Штраус

В этой Вене невозможно ничего посмотреть за два дня. Они понапихали музеев и галерей по десятку на квадратный метр, и как так жить? Ну ок, я усилием воли выбрала вчера Бельведер, чтобы ударить по классике, и одним махом и дворец, и «Поцелуй». «Поцелуй» вживую оказался невыносимо красивый, гораздо лучше себя же в виде плакатов, кружек и футболок — Климт очень ловко мешает куски ровного золота с мелкими узорчиками и закорючками, ну и это просто большая картина — а как известно, все большое в натуральном виде производит больше впечатления, чем маленькая репродукция.
Но дальше все спуталось, и Гоша волнительно спрашивал меня всю
дорогу, почему я в плохом настроении.
— А в каком мне еще быть, если где-то тут туча Брейгеля, мы
постоянно ходим мимо плаката про Ротко и Баскию, за климтовский
фриз в Сецессионе я не хочу платить 40 евро, а идти одной времени
нет, а еще вон в этой галерее, мимо которой мы сейчас проходим,
явно настоящий Энди Уорхол?! Не говоря о том, что еще мы три раза
продефилировали мимо выставки Хельмута Ньютона.
Но зато с оперой я подготовилась, купила билеты на галёрку за
два месяца, и это было вообще лучшим решением. Тем более, что в
наши два дня не было никакого Рихарда Вагнера, или даже Рихарда
Штрауса, а был наш родной новогодний Иоганн, и мы пошли на «Летучую
мышь». Впервые в жизни я слушала в опере оперетту, но до чего же
это оказалось замечательно! Половину времени болтали и шутили, а в
остальное время пели хорошо знакомые хиты — что может быть
лучше?

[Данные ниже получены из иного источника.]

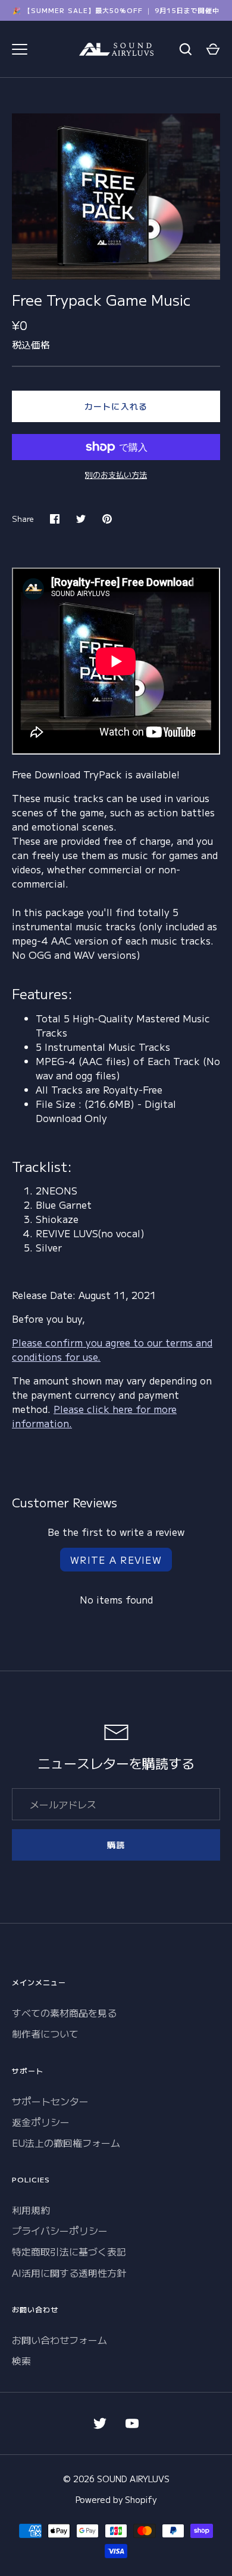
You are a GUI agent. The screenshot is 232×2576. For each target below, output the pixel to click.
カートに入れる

С шутками, впрочем, оказалось не так просто. Они насовали
каких-то венских острот, а попробуй разбери, если сам ты не
местный. Допустим, Альфред говорит:
— Я певец, пою у Рошчича!
Тюремщик ему:
— Что еще за Рошчич? Новая таверна? Я такую и не знаю.
— Сам ты таверна! — ругается Альфред. — Это же директор Венской
оперы!
Зал хохочет, потому что в Венской опере директором и в самом деле
Богдан Рошчич (кстати, серб из Белграда).
Но в другой сцене, например, про образование того же тюремщика он
говорит:
— Было четыре класса школы и три урока танцев — вполне
достаточно.
И публика просто грохнула хохотом — а о чем это, что это?
Ну и еще сама опера очень пышна и красива, я в такой и не бывала, кажется. Или мне теперь все кажется гиперпышным, не знаю. Минусы в пышности есть, разумеется. Вот в Белградской опере мы сидели на последнем ярусе, а видели лица певцов без бинокля. В Венской из-под потолка невозможно было разобрать, где какой персонаж, тем более тёток всех одели в белый тюль — но очень спасали индивидуальные субтитры с именами поющих героев.
Ну а в Сецессион мы не успели перед оперой, только на (пышную) убранную золотыми цветами крышу поглядели. Пока я билась в пароксизме страданий по золоченому фризу, мы обернулись и увидели их! Золотые огурцы! Подошли поближе — а это же старина Эрвин Вурм, на выставке которого мы были летом. В белградской экспозиции огурцы тоже были, но зеленые, а тут он постарался вписаться в общую обстановочку, так что и овощи позолотил. В общем, мы так обрадовались, как будто бы Вурм — наш лучший друг, а не просто художник с выставки.
Завтра рано утром автобус обратно, и тут нас ожидал сюрприз. В Австрии-то Epiphany, и закрыты оказались не только все книжные магазины, где Филя хотел купить книжку на обратный путь, но и продуктовые! А как мы доедем без бутербродов и прочих закусок, спрашивается? Загадка!